“End your story, begin your life.” – Jim Dreaver
Are you tired of that same old story? You know, the one where you’re the loud one or the stupid one or the perfect one or the funny one or the smart one or the popular one or the lonely one or the responsible one. It might be a story about your romantic relationships or your work life or your personality or your body or your family.
Or maybe you’re relearning the same lesson again and again, or repeating patterns or cycles, or hearing yourself saying the same words day in and day out. It could be a story about overwhelm or loneliness, about boldness or meekness, about beauty or bitterness, about loss or loathing.
SADDLED WITH A STORY
All of us have a story that we’ve been saddled with. The story might be yours, a narrative you’ve constructed. Or it might be a tale that someone told you about yourself many years ago that you’ve adopted, taken as truth. An injudicious piece of feedback from a teacher, a parent or a lover perhaps. That you’re too this or too that. Even a well-meaning compliment can feel like a life-sentence.
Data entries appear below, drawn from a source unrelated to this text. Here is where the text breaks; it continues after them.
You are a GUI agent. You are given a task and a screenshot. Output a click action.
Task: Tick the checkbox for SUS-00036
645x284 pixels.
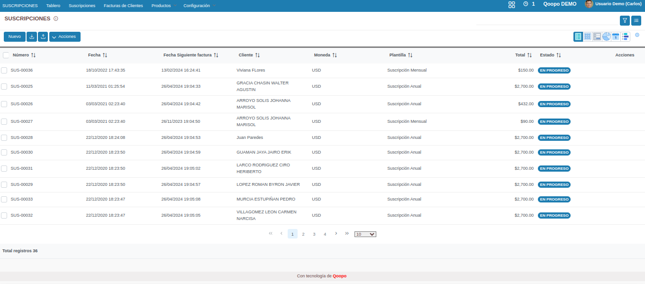click(x=4, y=70)
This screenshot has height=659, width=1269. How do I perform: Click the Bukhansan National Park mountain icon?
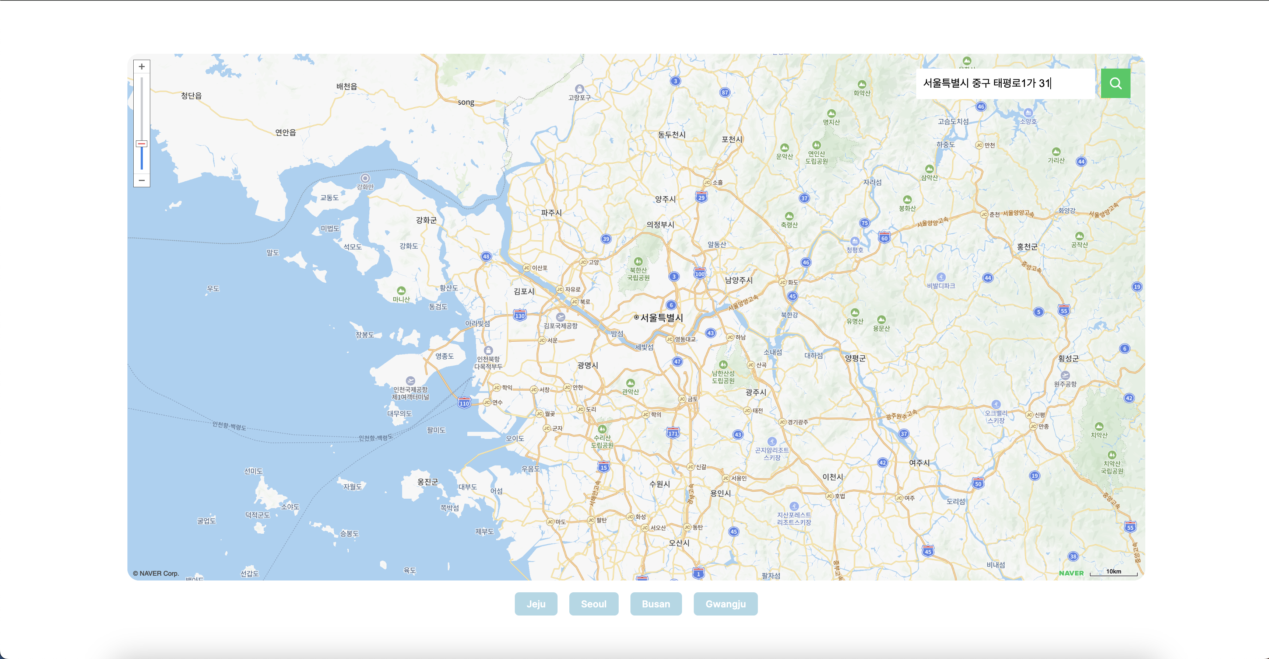(638, 261)
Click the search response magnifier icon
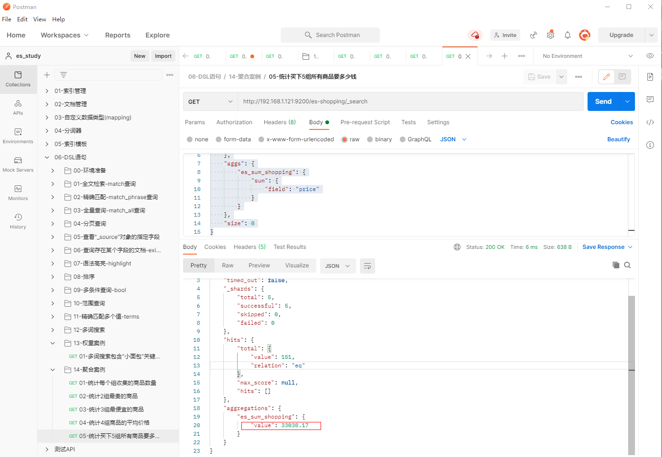This screenshot has height=457, width=662. pyautogui.click(x=627, y=265)
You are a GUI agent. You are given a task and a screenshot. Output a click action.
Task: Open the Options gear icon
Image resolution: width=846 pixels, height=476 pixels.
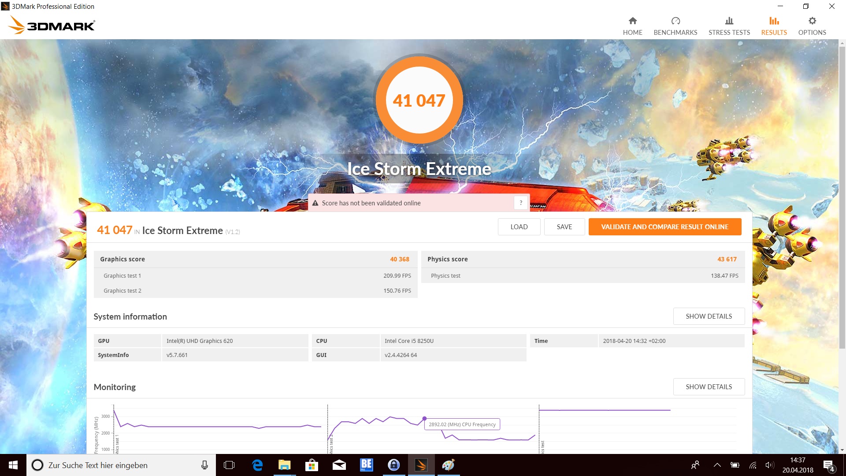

If you’ve let yourself be branded as the stable one, or the beautiful one or the smart one, or the silly one or the unreliable one or the crazy one, you’ll feel committed to that character, til death do you part.
YOUR STORY BECOMES A SCRIPT FOR YOUR LIFE
The story you’re telling yourself matters. Because the stories we tell ourselves about ourselves become the script for our lives. Who you are is an evolution. But if you’re tuning into the same old tale, year after year, you’re stunting your growth.
YOUR HISTORY IS NOT A PROPHECY
The truth is, most of these stories are a work of fiction, a mis-remembered history. Hyperbole masquerading as facts. But you’re not stuck with the story. It’s not set in stone.
So do not let yourself be held captive by some B.S. story, playing a role you didn’t choose for yourself.
Do not believe yourself to be shipwrecked, stranded with some tale you were told about yourself. Do not cling to your story as if it were a prophecy, keeping you afloat. Your history is not a prophecy.
WRITE A NEW STORY
If your inner narrator is stuck on repeat, you have a choice. Keep listening to the same story. Or write a new one.
Rip out the old pages, burn them to ash.
Start with a blank page and write it from scratch.
Make it an epic adventure. Make it a saga of sweetness. Make it a creative crusade. Make it a heart-thumping romance. Make it an inner expedition, pioneering into uncharted territories. Make it a story of courage and bravery. Make it a legend of love. Make it a quest for truth.
Whatever story you write about yourself, make it your own. Make it on purpose.
Put down the old script. Pick up a pencil. It’s time to let go of your story and start living your life.